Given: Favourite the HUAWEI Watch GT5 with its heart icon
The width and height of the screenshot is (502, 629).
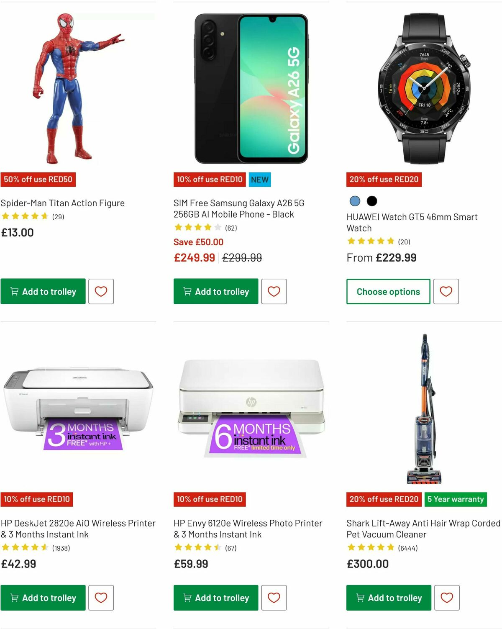Looking at the screenshot, I should pos(446,291).
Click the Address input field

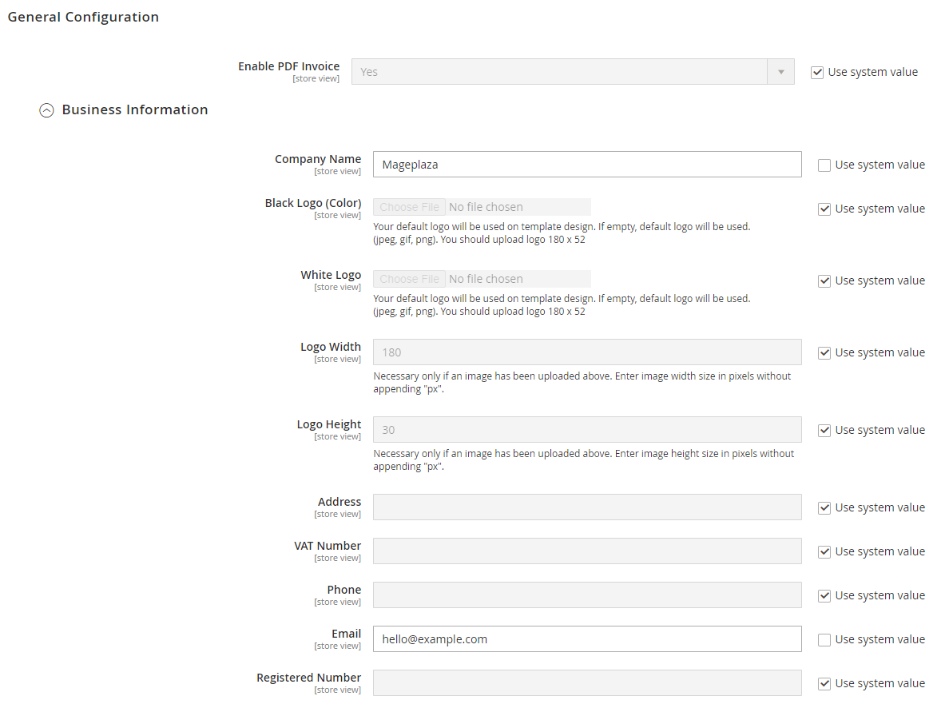click(586, 507)
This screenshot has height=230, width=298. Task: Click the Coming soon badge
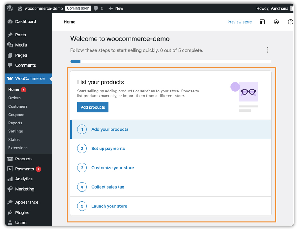78,8
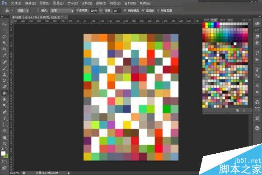Select the Eyedropper tool

(x=5, y=56)
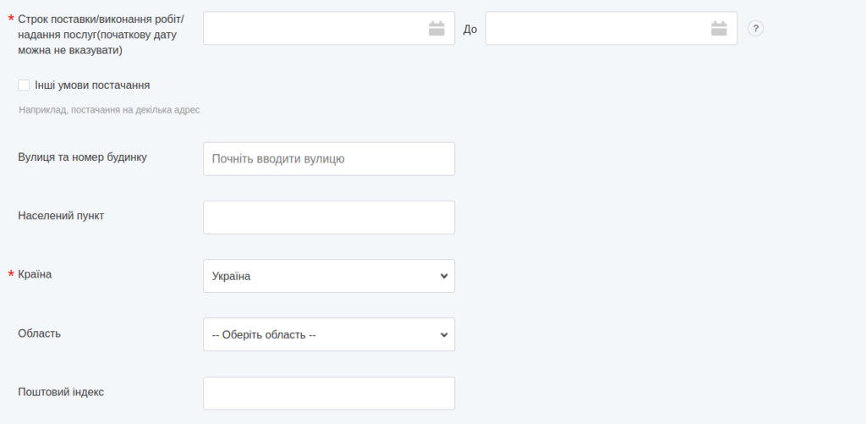This screenshot has height=424, width=866.
Task: Click the 'Поштовий індекс' label
Action: 61,392
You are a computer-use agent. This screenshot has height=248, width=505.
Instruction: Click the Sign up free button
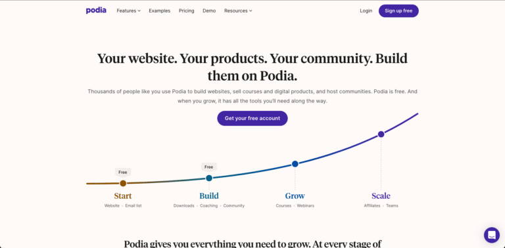point(398,10)
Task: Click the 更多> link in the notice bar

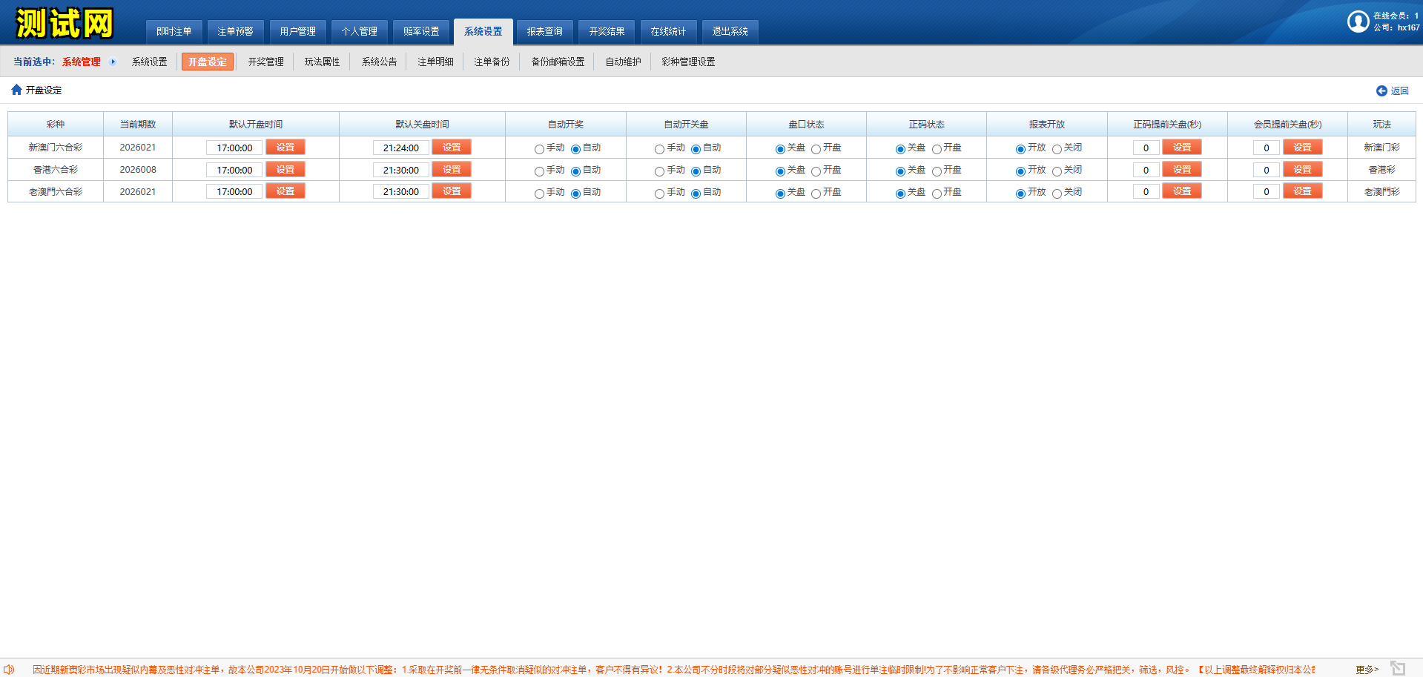Action: tap(1367, 670)
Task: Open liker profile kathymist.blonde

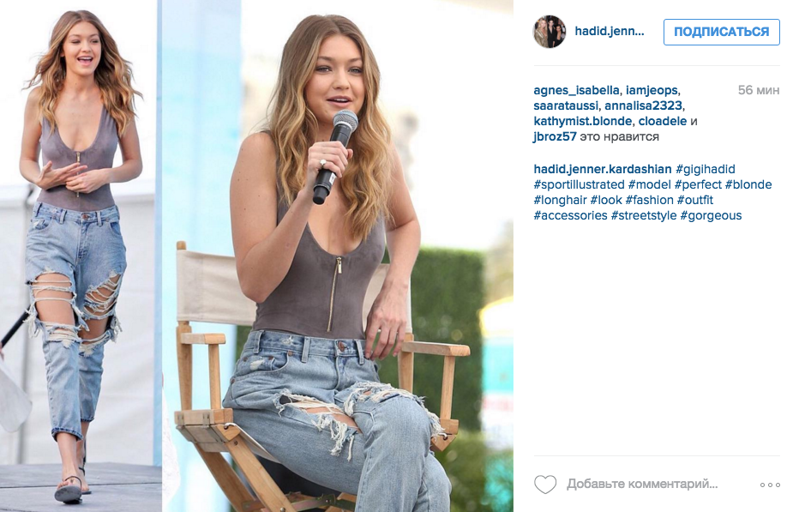Action: pos(582,122)
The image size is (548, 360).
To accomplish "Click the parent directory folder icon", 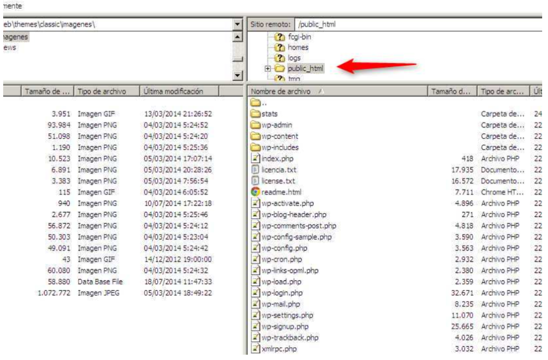I will [x=255, y=103].
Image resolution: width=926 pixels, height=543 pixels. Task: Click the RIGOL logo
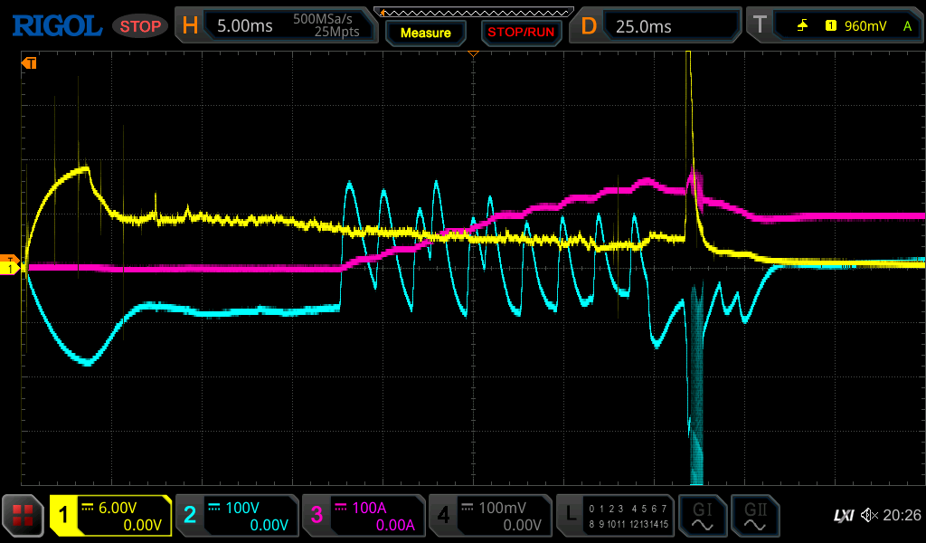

> _What the task asks_:
The result should be an exact copy of only the lines above from the one that holds "This screenshot has height=230, width=298." through the one that holds "You are a computer-use", both ends included, without pictures.

> _Answer below_:
This screenshot has height=230, width=298. Task: Click the Coming soon badge
78,8
Select the Eyedropper tool

(x=5, y=56)
This screenshot has height=424, width=866.
Task: Click the 'Поштовий індекс' label
Action: 61,392
You are a computer-use agent. This screenshot has height=248, width=505.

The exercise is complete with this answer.